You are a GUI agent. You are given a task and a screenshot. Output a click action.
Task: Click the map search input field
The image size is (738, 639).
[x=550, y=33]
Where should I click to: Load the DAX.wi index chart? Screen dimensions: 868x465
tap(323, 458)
***
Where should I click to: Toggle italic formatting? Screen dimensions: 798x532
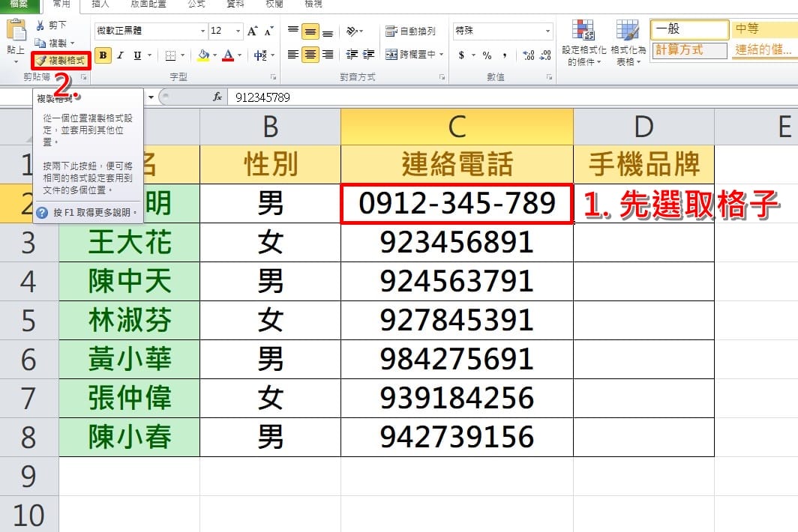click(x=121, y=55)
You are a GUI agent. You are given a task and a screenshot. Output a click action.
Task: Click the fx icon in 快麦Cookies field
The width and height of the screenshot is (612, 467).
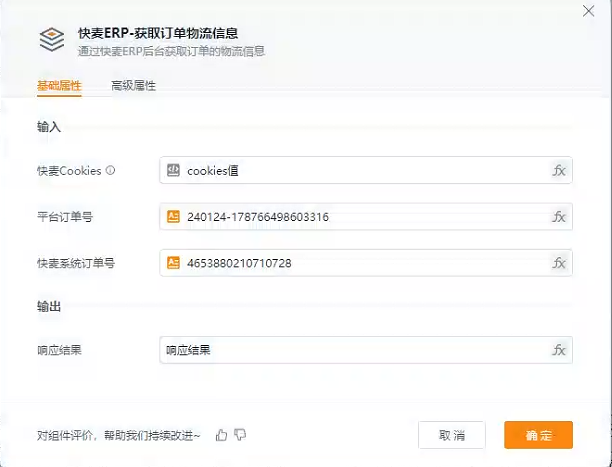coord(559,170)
***
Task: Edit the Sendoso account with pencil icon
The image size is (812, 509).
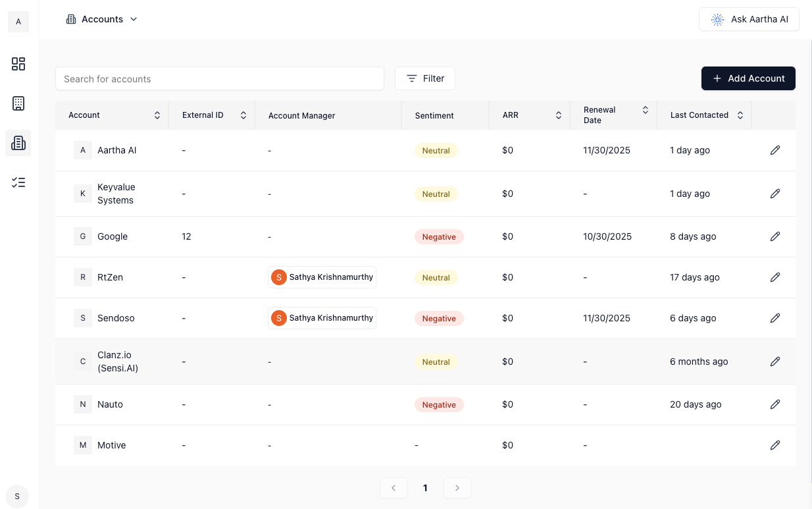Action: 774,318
***
To do → Look for the word "field" in the data, then return every line that contains it.

Answer box →
Task: Click the map search input field
Task: Click the fx icon in 快麦Cookies field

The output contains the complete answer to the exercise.